HOW TO COMPLETE THIS TASK
From the first line to the last, write out the listing exactly.

-------

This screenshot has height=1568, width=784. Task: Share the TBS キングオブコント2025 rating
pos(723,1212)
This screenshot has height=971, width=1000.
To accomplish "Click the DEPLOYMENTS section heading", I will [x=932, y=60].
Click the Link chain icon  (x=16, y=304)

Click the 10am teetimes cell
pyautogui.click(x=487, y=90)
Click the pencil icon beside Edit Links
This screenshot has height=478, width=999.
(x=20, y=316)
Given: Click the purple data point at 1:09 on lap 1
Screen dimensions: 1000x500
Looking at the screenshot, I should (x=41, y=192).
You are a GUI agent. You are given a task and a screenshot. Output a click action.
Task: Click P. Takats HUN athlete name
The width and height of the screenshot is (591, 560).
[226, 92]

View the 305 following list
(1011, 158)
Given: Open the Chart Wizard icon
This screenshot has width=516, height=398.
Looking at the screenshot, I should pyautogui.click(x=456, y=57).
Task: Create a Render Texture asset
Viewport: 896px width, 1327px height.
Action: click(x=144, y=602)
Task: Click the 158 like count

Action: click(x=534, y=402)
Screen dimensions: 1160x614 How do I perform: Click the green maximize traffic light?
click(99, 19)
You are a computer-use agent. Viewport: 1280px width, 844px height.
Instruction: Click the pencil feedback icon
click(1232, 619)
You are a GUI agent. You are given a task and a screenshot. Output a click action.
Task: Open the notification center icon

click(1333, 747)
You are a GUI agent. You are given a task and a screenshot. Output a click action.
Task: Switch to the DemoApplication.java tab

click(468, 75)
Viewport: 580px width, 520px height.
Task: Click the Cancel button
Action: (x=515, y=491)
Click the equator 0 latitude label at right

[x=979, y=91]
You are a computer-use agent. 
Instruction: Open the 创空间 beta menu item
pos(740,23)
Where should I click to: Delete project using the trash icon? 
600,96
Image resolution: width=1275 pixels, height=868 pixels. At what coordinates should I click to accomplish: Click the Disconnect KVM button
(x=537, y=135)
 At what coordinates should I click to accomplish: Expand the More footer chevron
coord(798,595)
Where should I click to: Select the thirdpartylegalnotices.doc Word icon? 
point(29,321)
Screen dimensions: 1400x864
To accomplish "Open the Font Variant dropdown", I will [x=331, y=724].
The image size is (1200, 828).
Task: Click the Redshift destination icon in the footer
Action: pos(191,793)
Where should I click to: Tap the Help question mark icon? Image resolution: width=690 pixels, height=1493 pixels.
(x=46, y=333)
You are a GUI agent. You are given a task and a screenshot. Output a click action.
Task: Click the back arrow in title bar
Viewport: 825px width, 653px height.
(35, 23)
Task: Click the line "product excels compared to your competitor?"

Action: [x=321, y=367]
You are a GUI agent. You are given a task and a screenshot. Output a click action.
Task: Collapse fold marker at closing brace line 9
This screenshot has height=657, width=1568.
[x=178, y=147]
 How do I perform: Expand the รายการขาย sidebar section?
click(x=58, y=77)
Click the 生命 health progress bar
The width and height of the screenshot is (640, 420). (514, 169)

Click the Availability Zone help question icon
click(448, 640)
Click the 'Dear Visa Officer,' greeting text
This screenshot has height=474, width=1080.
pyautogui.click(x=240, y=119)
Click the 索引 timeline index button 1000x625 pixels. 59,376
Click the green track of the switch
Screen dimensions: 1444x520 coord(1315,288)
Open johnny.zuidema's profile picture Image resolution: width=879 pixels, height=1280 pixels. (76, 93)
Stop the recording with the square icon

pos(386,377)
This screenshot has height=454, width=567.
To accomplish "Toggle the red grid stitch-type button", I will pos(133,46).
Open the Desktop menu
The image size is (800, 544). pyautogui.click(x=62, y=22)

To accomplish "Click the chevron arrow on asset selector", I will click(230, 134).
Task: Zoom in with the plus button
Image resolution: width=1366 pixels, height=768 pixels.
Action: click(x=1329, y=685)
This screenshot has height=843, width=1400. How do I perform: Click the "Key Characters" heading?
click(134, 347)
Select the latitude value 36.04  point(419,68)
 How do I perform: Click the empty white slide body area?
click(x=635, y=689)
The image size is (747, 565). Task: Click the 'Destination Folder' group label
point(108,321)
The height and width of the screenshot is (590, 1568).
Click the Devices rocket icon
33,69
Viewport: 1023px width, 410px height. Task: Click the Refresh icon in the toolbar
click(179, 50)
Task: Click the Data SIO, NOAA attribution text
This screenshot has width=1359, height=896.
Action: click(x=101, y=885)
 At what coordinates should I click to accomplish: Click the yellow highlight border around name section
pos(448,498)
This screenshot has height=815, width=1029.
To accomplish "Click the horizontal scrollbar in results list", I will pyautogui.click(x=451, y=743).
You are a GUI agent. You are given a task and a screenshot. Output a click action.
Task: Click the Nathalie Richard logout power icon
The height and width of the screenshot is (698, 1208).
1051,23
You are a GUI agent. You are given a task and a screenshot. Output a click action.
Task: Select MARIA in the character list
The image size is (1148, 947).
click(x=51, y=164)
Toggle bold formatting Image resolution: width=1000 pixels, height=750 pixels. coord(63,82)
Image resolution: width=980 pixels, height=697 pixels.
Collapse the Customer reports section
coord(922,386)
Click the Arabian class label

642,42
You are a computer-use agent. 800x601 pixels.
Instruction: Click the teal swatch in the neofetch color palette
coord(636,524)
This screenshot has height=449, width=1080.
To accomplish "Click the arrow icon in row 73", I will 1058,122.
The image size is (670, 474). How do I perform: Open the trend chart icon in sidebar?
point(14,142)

-------

ANSWER SPACE
This screenshot has height=1568, width=784. Task: Share the TBS キングオブコント2025 rating
pos(723,1212)
This screenshot has height=971, width=1000.
To accomplish "Click the DEPLOYMENTS section heading", I will [x=932, y=60].
Click the Link chain icon  (x=16, y=304)

Click the 10am teetimes cell
pyautogui.click(x=487, y=90)
Click the pencil icon beside Edit Links
This screenshot has height=478, width=999.
(x=20, y=316)
Given: Click the purple data point at 1:09 on lap 1
Screen dimensions: 1000x500
Looking at the screenshot, I should (x=41, y=192).
You are a GUI agent. You are given a task and a screenshot. Output a click action.
Task: Click P. Takats HUN athlete name
The width and height of the screenshot is (591, 560).
[226, 92]

View the 305 following list
(1011, 158)
Given: Open the Chart Wizard icon
This screenshot has width=516, height=398.
Looking at the screenshot, I should pyautogui.click(x=456, y=57).
Task: Create a Render Texture asset
Viewport: 896px width, 1327px height.
Action: click(x=144, y=602)
Task: Click the 158 like count

Action: click(x=534, y=402)
Screen dimensions: 1160x614 How do I perform: Click the green maximize traffic light?
click(99, 19)
You are a computer-use agent. Viewport: 1280px width, 844px height.
Instruction: Click the pencil feedback icon
click(1232, 619)
You are a GUI agent. You are given a task and a screenshot. Output a click action.
Task: Open the notification center icon

click(1333, 747)
You are a GUI agent. You are given a task and a screenshot. Output a click action.
Task: Switch to the DemoApplication.java tab

click(468, 75)
Viewport: 580px width, 520px height.
Task: Click the Cancel button
Action: (x=515, y=491)
Click the equator 0 latitude label at right

[x=979, y=91]
You are a computer-use agent. 
Instruction: Open the 创空间 beta menu item
pos(740,23)
Where should I click to: Delete project using the trash icon? 
600,96
Image resolution: width=1275 pixels, height=868 pixels. At what coordinates should I click to accomplish: Click the Disconnect KVM button
(x=537, y=135)
 At what coordinates should I click to accomplish: Expand the More footer chevron
coord(798,595)
Where should I click to: Select the thirdpartylegalnotices.doc Word icon? 
point(29,321)
Screen dimensions: 1400x864
To accomplish "Open the Font Variant dropdown", I will [x=331, y=724].
The image size is (1200, 828).
Task: Click the Redshift destination icon in the footer
Action: pos(191,793)
Where should I click to: Tap the Help question mark icon? Image resolution: width=690 pixels, height=1493 pixels.
(x=46, y=333)
You are a GUI agent. You are given a task and a screenshot. Output a click action.
Task: Click the back arrow in title bar
Viewport: 825px width, 653px height.
(35, 23)
Task: Click the line "product excels compared to your competitor?"

Action: [x=321, y=367]
You are a GUI agent. You are given a task and a screenshot. Output a click action.
Task: Collapse fold marker at closing brace line 9
This screenshot has height=657, width=1568.
[x=178, y=147]
 How do I perform: Expand the รายการขาย sidebar section?
click(x=58, y=77)
Click the 生命 health progress bar
The width and height of the screenshot is (640, 420). (514, 169)

Click the Availability Zone help question icon
click(448, 640)
Click the 'Dear Visa Officer,' greeting text
This screenshot has height=474, width=1080.
pyautogui.click(x=240, y=119)
Click the 索引 timeline index button 1000x625 pixels. 59,376
Click the green track of the switch
Screen dimensions: 1444x520 coord(1315,288)
Open johnny.zuidema's profile picture Image resolution: width=879 pixels, height=1280 pixels. (76, 93)
Stop the recording with the square icon

pos(386,377)
This screenshot has height=454, width=567.
To accomplish "Toggle the red grid stitch-type button", I will pos(133,46).
Open the Desktop menu
The image size is (800, 544). pyautogui.click(x=62, y=22)

To accomplish "Click the chevron arrow on asset selector", I will click(230, 134).
Task: Zoom in with the plus button
Image resolution: width=1366 pixels, height=768 pixels.
Action: click(x=1329, y=685)
This screenshot has height=843, width=1400. How do I perform: Click the "Key Characters" heading?
click(134, 347)
Select the latitude value 36.04  point(419,68)
 How do I perform: Click the empty white slide body area?
click(x=635, y=689)
The image size is (747, 565). Task: Click the 'Destination Folder' group label
point(108,321)
The height and width of the screenshot is (590, 1568).
Click the Devices rocket icon
33,69
Viewport: 1023px width, 410px height. Task: Click the Refresh icon in the toolbar
click(179, 50)
Task: Click the Data SIO, NOAA attribution text
This screenshot has width=1359, height=896.
Action: click(x=101, y=885)
 At what coordinates should I click to accomplish: Click the yellow highlight border around name section
pos(448,498)
This screenshot has height=815, width=1029.
To accomplish "Click the horizontal scrollbar in results list", I will pyautogui.click(x=451, y=743).
You are a GUI agent. You are given a task and a screenshot. Output a click action.
Task: Click the Nathalie Richard logout power icon
The height and width of the screenshot is (698, 1208).
1051,23
You are a GUI agent. You are given a task and a screenshot. Output a click action.
Task: Select MARIA in the character list
The image size is (1148, 947).
click(x=51, y=164)
Toggle bold formatting Image resolution: width=1000 pixels, height=750 pixels. coord(63,82)
Image resolution: width=980 pixels, height=697 pixels.
Collapse the Customer reports section
coord(922,386)
Click the Arabian class label

642,42
You are a computer-use agent. 800x601 pixels.
Instruction: Click the teal swatch in the neofetch color palette
coord(636,524)
This screenshot has height=449, width=1080.
To accomplish "Click the arrow icon in row 73", I will 1058,122.
The image size is (670, 474). How do I perform: Open the trend chart icon in sidebar?
point(14,142)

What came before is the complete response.